## REQUIRED TASK A
In the records, switch "Amazon" to "Etsy" and write out again the lines from the line with "Given: Click the Amazon logo" up to and including the last line of the records, leaving everything else unchanged.
* begin TEXT BLOCK *
As far as comparing it to print, I have to disagree. First, professional print is not done at 166DPI, it might be 166LPI (Lines Per Inch), a completely different resolution scale used by professional printers.
Second, and most importantly, I'm putting a recent legally purchased Tokyo Pop manga next to the reader, and both are indeed the approx. the same physical size. But the difference is remarkable! Not to mention contrast, but there is tiny text a millimetre high still sharp and legible, which would be a 4 pixel blotch at best on the reader. There are highly detailed screentones pushing the limit of the lineprinters they use, which turn inevitably into mushy shades of grey on the reader. And so forth...
Contrast aside, the artwork, including some of the simpler screentones, doesn't look half bad on the reader with proper filtering and re-sizing, and text is sufficiently large in most scanslations, but it doesn't compare to the real deal... yet. But that is the compromise for "free" mangas.
A higher resolution would help, like the Iliad, but price and size offset that benefit. The Hanlin V9 looks promising, with a 825 * 1200 resolution pretty much double that of the Sony reader.
(
http://www.jinke.com.cn/compagesql/E...tail.asp?id=34)
Meanwhile, the Sony Reader will have to do for me.
* end TEXT BLOCK *
## REQUIRED TASK B
Name every e-reader device mentioned in the post about reading manga on an e-reader.
* begin RECORDS *
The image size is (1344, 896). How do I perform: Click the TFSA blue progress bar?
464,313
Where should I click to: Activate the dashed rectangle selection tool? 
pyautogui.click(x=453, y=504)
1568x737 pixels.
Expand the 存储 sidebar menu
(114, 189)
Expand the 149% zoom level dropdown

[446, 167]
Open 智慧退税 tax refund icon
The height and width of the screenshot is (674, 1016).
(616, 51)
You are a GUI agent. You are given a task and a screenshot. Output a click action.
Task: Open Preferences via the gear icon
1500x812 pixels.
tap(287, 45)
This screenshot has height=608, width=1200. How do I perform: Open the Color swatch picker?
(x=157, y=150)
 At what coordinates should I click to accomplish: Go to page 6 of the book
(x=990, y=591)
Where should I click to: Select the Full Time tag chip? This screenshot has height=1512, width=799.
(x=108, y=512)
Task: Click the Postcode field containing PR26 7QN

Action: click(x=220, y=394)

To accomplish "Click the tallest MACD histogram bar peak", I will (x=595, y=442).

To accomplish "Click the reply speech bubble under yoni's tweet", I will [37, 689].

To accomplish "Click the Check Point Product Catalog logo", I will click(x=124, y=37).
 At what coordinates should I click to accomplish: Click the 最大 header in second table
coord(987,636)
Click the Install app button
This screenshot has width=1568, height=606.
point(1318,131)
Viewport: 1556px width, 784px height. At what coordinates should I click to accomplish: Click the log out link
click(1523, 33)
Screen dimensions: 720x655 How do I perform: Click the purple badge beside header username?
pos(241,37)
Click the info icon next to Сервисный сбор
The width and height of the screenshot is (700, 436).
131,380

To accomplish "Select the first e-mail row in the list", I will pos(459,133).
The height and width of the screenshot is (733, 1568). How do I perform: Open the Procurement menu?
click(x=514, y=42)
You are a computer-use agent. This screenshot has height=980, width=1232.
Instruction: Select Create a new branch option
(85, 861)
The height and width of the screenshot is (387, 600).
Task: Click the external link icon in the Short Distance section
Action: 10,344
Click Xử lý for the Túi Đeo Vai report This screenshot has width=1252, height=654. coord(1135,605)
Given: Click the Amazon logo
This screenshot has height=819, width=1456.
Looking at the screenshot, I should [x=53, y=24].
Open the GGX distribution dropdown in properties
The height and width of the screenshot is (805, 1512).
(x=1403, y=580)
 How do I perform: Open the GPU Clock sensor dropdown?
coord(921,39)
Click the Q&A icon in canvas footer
* end RECORDS *
## WORKED SOLUTION A
Given: Click the Etsy logo
This screenshot has height=819, width=1456.
Looking at the screenshot, I should [x=53, y=24].
Open the GGX distribution dropdown in properties
The height and width of the screenshot is (805, 1512).
(x=1403, y=580)
 How do I perform: Open the GPU Clock sensor dropdown?
coord(921,39)
Click the Q&A icon in canvas footer

## WORKED SOLUTION B
Sony Reader, Iliad, Hanlin V9